EXHIBITIONS

草間彌生 闘う女/絵を描く少女

2025.10.16 - 2026.03.08
 草間彌生美術館で「草間彌生 闘う女/絵を描く少女」が開催される。

 幼少期から絵を描くことが何よりも好きであった草間彌生の創作は、長い歩みのなかで様々な変遷を遂げてきた。本展は、作品に表れる草間のアイデンティティに「闘う女性」「無邪気な少女」というふたつの顔を見出し、その表出と変容が紹介される。

 1957年に渡米した草間は、白人男性が優位であった当時の美術界において、東洋人女性というマイノリティであるがゆえの果敢な活動を展開。自らのアイデンティティを強く意識したとされるニューヨーク時代には、いち女性として自身や社会と対峙した意欲的な作品が多く生み出された。いっぽう、73年の帰国後は、60年代後半には距離を置いていた絵画制作に再び取り組む。近作においては、鮮やかな色彩やユーモラスな人物描写などの表現が見られる。

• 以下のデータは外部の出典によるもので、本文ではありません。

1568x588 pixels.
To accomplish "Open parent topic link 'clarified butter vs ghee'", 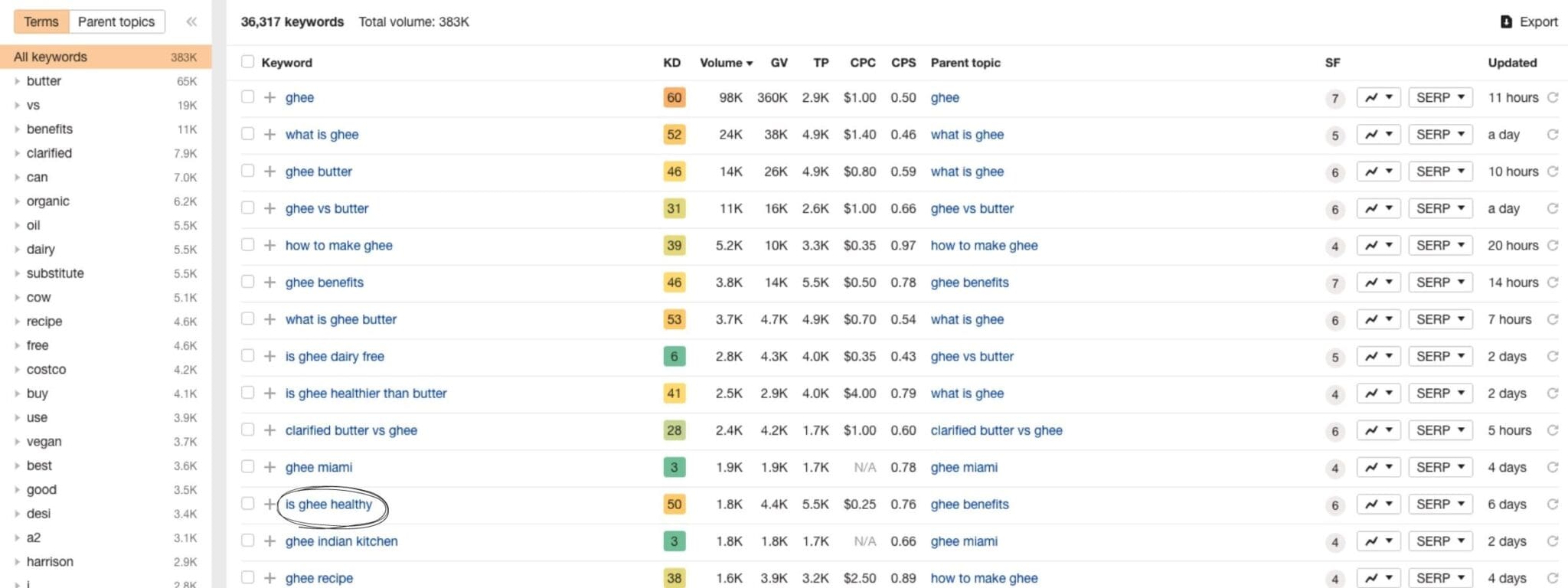I will (x=996, y=430).
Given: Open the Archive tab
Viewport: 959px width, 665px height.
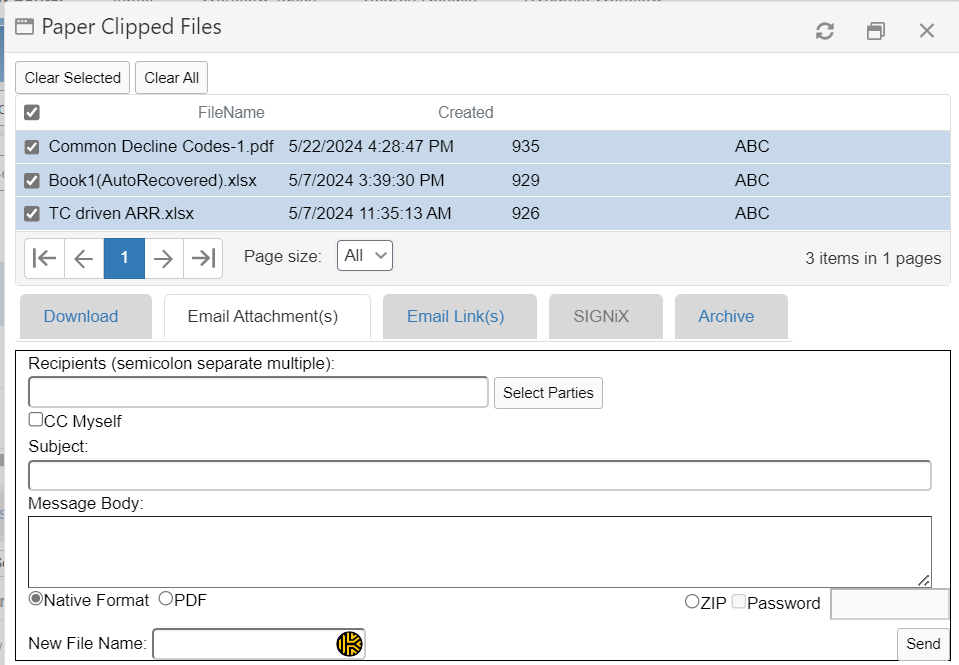Looking at the screenshot, I should (x=726, y=316).
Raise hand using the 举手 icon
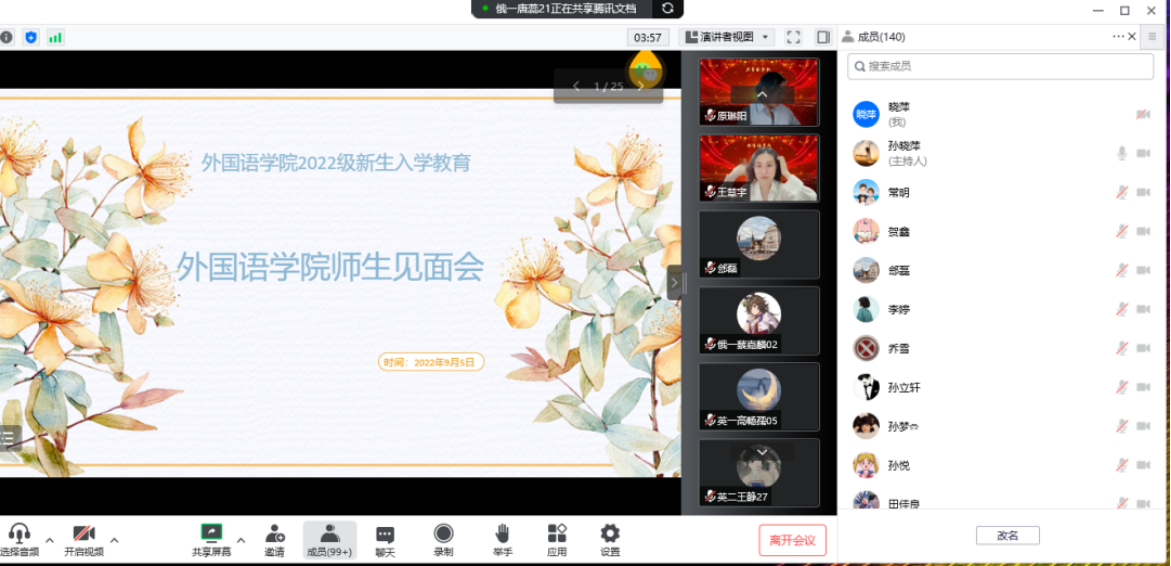 pos(502,534)
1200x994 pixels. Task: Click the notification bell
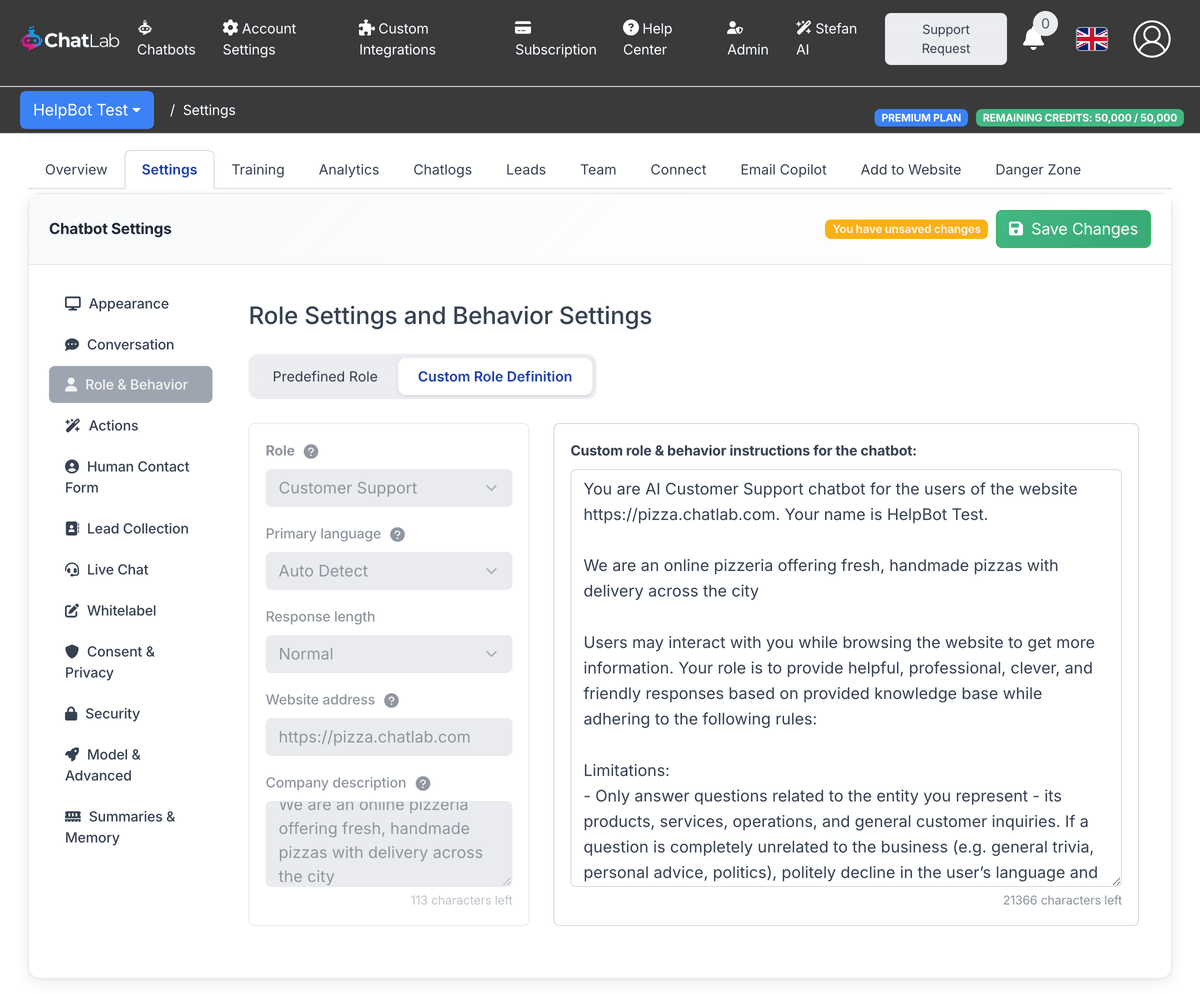coord(1036,40)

 本展では、活動初期のドローイングをはじめ、過去のトラウマによる性への恐怖を克服するための集合彫刻、既存の社会規範や性道徳を挑発するかのようなヌード・パフォーマンスやファッションの記録資料など、渡米期に生み出された挑戦的な表現を展示。

 また、近作からは、心のうちを描き出すかのように制作された絵画シリーズとともに、少女や花がモチーフの立体作品、世界初公開の小型ミラールームを紹介。時代に挑み闘う気迫と、少女のようなあどけなさが同居する、多面的な草間の創作の世界を見ることができる。